江戸時代には「吉田屋の酒」と親しまれていたが、明治に入ってから「鶴は千年、亀は万年」の言葉にあやかり、長命と繁栄の意を込めて「亀齢」と名づけられた。
江戸時代からの井戸で汲み上げる龍王山の伏流水を仕込みに使い、その名の通り「キレイ」ですっきりとした濃醇辛口の酒。会社の入り口には「万年亀(まねき)井戸」があり、仕込み水に使われている龍王山の伏流水が出ている。
低温発酵で醸し出す辛口の酒
広島は、南に瀬戸内海、北に中国山地という立地から、地域ごとの寒暖の差が激しく、そのため同じ広島でも甘口~辛口、淡麗~濃醇まで多彩な味わいの酒がつくられている。そんな中で、亀齢の酒は「広島県内では最たる辛口」との定評があるのだ。

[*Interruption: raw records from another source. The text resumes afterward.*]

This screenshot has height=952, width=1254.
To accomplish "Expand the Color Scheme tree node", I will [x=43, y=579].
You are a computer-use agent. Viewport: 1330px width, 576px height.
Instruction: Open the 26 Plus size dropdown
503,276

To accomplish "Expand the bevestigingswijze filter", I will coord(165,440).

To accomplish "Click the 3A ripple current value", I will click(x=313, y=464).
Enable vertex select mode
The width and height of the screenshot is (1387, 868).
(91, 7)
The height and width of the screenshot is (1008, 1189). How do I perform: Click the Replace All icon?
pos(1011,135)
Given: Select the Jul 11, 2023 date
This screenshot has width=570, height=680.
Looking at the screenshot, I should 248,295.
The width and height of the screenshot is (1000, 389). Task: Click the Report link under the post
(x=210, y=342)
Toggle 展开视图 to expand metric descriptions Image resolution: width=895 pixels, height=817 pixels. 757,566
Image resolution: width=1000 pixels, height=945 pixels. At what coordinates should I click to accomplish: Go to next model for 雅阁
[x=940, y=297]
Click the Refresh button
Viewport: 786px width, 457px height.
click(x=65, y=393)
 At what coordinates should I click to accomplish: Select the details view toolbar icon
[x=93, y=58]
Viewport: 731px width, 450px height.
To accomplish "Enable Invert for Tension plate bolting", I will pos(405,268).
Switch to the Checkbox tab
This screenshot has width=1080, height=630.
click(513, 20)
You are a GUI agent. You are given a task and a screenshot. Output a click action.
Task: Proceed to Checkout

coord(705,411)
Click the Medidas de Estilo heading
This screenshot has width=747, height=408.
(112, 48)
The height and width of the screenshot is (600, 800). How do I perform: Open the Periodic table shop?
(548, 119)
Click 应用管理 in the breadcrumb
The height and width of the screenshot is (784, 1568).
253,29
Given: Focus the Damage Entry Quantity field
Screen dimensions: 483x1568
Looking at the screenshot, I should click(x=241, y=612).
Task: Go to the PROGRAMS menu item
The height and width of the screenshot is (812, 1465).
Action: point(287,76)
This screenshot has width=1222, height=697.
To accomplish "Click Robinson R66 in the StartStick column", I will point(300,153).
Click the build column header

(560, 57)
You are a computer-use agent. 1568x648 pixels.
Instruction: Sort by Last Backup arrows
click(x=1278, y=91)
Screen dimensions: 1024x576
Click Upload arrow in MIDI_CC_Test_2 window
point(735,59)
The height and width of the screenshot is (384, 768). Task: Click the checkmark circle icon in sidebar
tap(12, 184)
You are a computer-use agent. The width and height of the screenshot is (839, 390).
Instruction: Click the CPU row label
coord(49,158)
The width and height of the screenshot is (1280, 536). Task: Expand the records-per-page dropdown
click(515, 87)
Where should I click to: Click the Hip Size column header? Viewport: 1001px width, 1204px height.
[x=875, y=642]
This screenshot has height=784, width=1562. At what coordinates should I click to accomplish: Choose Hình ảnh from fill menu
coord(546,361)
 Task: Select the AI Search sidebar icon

亀齢のこの味わいを醸し出すには、低温発酵が決め手なのだという。普通酒では15℃未満、吟醸酒になると10℃未満で醸すため、酒造りはおもに冬場におこなわれる。低温発酵は時間がかかるが、このときばかりは酒中心の生活。蔵人たちは寝起きを共にしながらひと冬を過ごすという。
生活を共にする蔵人達の強い団結心の中で、丁寧に育成されたこだわりの酒である。